» Excerpt to read
+++

Further evidence supporting the crucial role played by dietary fatty acids in autoimmunity

This article highlights further evidence which supports the crucial role played by dietary fatty acids in autoimmunity for people with MS.

A paper published in the world’s top immunology journal by authors working in the fields of neurology, food toxicology, human genetics and immunology at universities across Germany presents further evidence of the direct impact that dietary fatty acids have on central nervous system autoimmunity.

The immune system, in rudimentary summary, comprises a complex network of cells designed to protect our bodies from foreign invaders, toxins and disease.

Amongst these cells are the T cells, a type of white blood cell which develops into sub-types with different functions which combine to exact the correct immune response.

Implicated in MS however, are the sub-types Th1 and Th17 which excite the immune response and which, without the correct balance from the suppressor cells to calm it down again, have the capacity to cause inflammation and promote MS activity.

Crucially, what the research paper here shows is that these original T cells are profoundly influenced by the dietary fatty acids we introduce to the gut, through their interaction with bacteria living in our gut, the so-called gut microbiome.

The more middle- and long-chain fatty acids we consume, the greater the growth (from the T cells) of the potentially damaging Th1 and Th17 cells. The more short-chain fatty acids we consume, the more likely there is to be growth of the suppressor T cells (Tregs) which modulate the immune system and therefore avoid autoimmune disease.

The researchers showed for instance in the laboratory that lauric acid, which makes up over 50% of coconut oil, markedly (by about 50%) increased Th1 and Th17 cell lines, those responsible for driving the inflammatory process in MS, and decreased (by about a third) the Tregs, those that suppress the inflammation in MS.

They then showed that feeding mice with the animal form of MS a mixture of lauric acid and palm oil-supplemented diets caused them to have a more severe course of the disease.

The researchers found that feeding these dietary fatty acids when the intestine contained no bacteria however did not have any effect.

This means that intestinal bacteria are directly involved in how fatty acids affect the immune system. In fact, it was actually the metabolic products of the bacteria as a whole that were responsible for the effects they noted.

The authors highlight in the introduction to the paper, the gut is the largest zone of interaction between the environment and the human organism, therefore fatty acids, as an integral component of daily diet, play a crucial role in disease avoidance and management through their interaction with the bacteria in our gut.

Other experiments in the past have shown that diets like the OMS diet result in dramatically different populations of gut bacteria than typical Western diets; this may be how the OMS diet exerts its beneficial effects.

Long-chain saturated fatty acids, described by the authors as the most abundant component of the so-called Western diet, are chains of carbon atoms which are fully saturated with hydrogen atoms.

This results in straight and inflexible chains, which renders saturated fats solid at room temperature. Sources of saturated fats in the diet include meat, dairy products, palm oil, and coconut oil.

+++

» Assigned task
From the article on dietary fatty acids and autoimmunity, explain in one to three sentences why the researchers concluded that intestinal bacteria are directly involved in how fatty acids affect the immune system.

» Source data
+++

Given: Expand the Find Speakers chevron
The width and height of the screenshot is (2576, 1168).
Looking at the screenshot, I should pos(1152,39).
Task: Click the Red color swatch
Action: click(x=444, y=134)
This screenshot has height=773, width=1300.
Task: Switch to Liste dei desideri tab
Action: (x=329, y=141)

+++

» Task solution
When the researchers fed these dietary fatty acids while the intestine contained no bacteria, the fatty acids had no effect. The effects they noted came from the metabolic products of the bacteria as a whole.